Redox‐Active Bisphosphines Based on a W(II)‐Propargyl Complex Backbone

Abstract

Abstract

Three bisphosphine ligands based on propargyl‐type alkyne complexes [Tp*W(CO)(OR){η 2 ‐C 2 (CH 2 PPh 2 )(PPh 2 )}] {Tp* = hydridotris(3,4,5‐trimethylpyrazolyl)borate} with R = Me, Et, i Pr have been synthesized and characterized. The p K b values of the two phosphine groups were determined by conversion into the selenide derivative and determination of the 31 P/ 77 Se coupling constants. The methoxy‐substituted compound was utilized as a metalla‐ligand for preparation of a dinuclear bisphosphine κ 2 ‐PdCl 2 complex. The electrochemical properties were investigated using cyclic voltammetry (CV) and IR spectroelectrochemistry (IR‐SEC).
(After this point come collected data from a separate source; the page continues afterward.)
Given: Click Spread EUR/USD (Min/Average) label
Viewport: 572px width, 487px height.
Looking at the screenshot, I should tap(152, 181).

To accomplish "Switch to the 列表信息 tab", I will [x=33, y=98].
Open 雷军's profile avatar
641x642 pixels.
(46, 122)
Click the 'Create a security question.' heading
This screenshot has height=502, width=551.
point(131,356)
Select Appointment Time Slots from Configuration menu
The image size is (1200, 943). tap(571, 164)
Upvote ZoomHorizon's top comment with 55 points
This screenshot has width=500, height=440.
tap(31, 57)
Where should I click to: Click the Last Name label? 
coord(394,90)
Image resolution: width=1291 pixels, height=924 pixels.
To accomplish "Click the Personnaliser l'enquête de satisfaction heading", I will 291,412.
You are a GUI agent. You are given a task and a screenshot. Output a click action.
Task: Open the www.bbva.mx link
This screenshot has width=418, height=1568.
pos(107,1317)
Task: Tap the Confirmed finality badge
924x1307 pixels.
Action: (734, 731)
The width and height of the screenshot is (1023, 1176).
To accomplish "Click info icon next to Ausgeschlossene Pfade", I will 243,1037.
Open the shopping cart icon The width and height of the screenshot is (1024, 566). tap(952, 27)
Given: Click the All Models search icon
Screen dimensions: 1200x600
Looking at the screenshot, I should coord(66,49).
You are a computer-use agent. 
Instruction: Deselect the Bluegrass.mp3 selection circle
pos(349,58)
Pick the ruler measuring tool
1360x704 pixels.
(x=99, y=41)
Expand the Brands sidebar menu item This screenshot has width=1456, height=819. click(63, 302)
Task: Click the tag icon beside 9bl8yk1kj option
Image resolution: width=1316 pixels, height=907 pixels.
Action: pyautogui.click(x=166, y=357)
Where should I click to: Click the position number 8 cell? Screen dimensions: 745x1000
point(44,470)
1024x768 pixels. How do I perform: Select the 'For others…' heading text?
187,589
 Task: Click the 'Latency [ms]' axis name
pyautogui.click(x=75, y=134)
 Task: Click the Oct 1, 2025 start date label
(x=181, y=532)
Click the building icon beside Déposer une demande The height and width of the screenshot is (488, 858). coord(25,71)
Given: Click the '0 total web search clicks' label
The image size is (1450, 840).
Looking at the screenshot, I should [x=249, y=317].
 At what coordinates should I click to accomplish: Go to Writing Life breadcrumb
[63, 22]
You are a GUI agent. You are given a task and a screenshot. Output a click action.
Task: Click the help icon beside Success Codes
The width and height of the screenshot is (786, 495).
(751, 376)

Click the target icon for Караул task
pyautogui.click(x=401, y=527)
The CV experiments of both the ligand and the Pd complex showed an electrochemically reversible W(II/III) redox couple, indicating that the W(III) species is stable on the voltammetry timescale. However, in both cases, IR‐SEC measurements disclosed a follow‐up process upon oxidation, showing that the W(III) compound undergoes a fast chemical transformation. Pure component decomposition of the IR‐SEC data was performed for kinetic analysis of the reaction profile. IR and mass spectrometric monitoring after stoichiometric oxidation as well as DFT calculations point to the formation of a [W=O] moiety by cleavage of the methoxy group leading to a subsequent disproportionation equilibrium.